• **Short exercise**: Copy out the records between the lines holding "How do I perform: Bookmark" and "click(x=270, y=285)", inclusive, requests and all, shifting every coordinate in the answers up by 139. Leave the pictures out.

• **Records for this exercise**:

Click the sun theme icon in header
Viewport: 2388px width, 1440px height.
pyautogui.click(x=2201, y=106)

---

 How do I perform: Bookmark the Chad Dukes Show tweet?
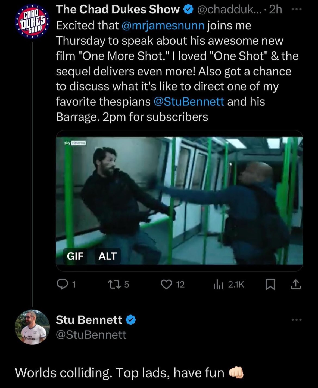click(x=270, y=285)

• **Exercise result**:
 How do I perform: Bookmark the Chad Dukes Show tweet?
click(x=409, y=424)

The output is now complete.